A comparative analysis of LLMs in mapping malware behaviors to MITRE ATT&CK techniques from textual threat intelligence reports

RESUL, Ebru; TURCANU, Dinu; RUGHINIS, Rǎzvan

A comparative analysis of LLMs in mapping malware behaviors to MITRE ATT&CK techniques from textual threat intelligence reports

RESUL, Ebru; TURCANU, Dinu; RUGHINIS, Rǎzvan

URI: https://doi.org/10.1109/RoEduNet68395.2025.11208322
https://repository.utm.md/handle/5014/35310

Date: 2025

Abstract:

Cyber Threat Intelligence (CTI) Reports are valuable resources of information for understanding adversarial behaviors and malware functionalities. However, their lack of consistency and structure often results in a challenge for security analysts in interpreting, correlating and applying them effectively. Structuring the data in a common format, such as the MITRE ATT&CK v17.1 framework, is crucial for integrating CTI into detection and response processes. This article assesses the extent to which Large Language Models (LLMs) - GPT (OpenAI), Claude (Anthropic) and Gemini (Google) - can extract and map the malware description from natural language CTI reports to specific MITRE ATT&CK techniques. To achieve this, a set of publicly available CTI reports were used that already contained verified MITRE ATT&CK techniques labels.

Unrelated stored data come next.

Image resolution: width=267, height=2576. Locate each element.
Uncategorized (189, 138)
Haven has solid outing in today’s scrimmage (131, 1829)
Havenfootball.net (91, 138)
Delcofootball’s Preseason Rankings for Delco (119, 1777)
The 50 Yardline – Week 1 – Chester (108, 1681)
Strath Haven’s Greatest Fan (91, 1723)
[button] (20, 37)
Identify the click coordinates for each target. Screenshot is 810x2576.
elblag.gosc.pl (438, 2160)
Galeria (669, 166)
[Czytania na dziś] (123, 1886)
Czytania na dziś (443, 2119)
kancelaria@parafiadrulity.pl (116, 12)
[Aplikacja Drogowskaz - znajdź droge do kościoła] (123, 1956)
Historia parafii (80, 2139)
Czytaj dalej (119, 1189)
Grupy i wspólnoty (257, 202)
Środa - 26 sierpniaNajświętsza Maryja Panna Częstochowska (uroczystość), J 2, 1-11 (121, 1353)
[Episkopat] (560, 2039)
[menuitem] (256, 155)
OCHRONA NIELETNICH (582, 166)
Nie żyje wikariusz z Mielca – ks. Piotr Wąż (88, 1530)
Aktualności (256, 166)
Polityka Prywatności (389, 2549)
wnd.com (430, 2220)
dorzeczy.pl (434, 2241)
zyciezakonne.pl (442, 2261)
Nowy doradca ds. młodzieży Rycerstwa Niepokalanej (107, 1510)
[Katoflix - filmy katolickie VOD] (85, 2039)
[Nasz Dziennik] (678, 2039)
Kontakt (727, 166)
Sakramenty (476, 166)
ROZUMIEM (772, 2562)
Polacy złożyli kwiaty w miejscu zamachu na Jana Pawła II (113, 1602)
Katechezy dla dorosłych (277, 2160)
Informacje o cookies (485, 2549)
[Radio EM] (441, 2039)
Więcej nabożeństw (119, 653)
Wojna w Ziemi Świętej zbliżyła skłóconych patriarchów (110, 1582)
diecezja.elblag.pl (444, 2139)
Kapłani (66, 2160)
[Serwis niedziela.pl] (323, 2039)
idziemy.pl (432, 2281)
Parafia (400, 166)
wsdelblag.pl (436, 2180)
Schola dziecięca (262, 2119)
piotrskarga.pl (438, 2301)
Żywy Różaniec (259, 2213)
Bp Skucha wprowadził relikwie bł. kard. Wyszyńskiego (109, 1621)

This served as ground truth for evaluating the outputs of each model. The performance of the LLMs was measured using standard evaluation metrics: Precision, Recall, and F1-score. While differences and mistakes were found in our models execution, such as technique confusion and context loss, the results indicate a strong potential in the use of LLMs for structured threat intelligence mapping. Their ability to reduce manual effort and improve consistency could address a major gap in today's cyber threat analysis workflow.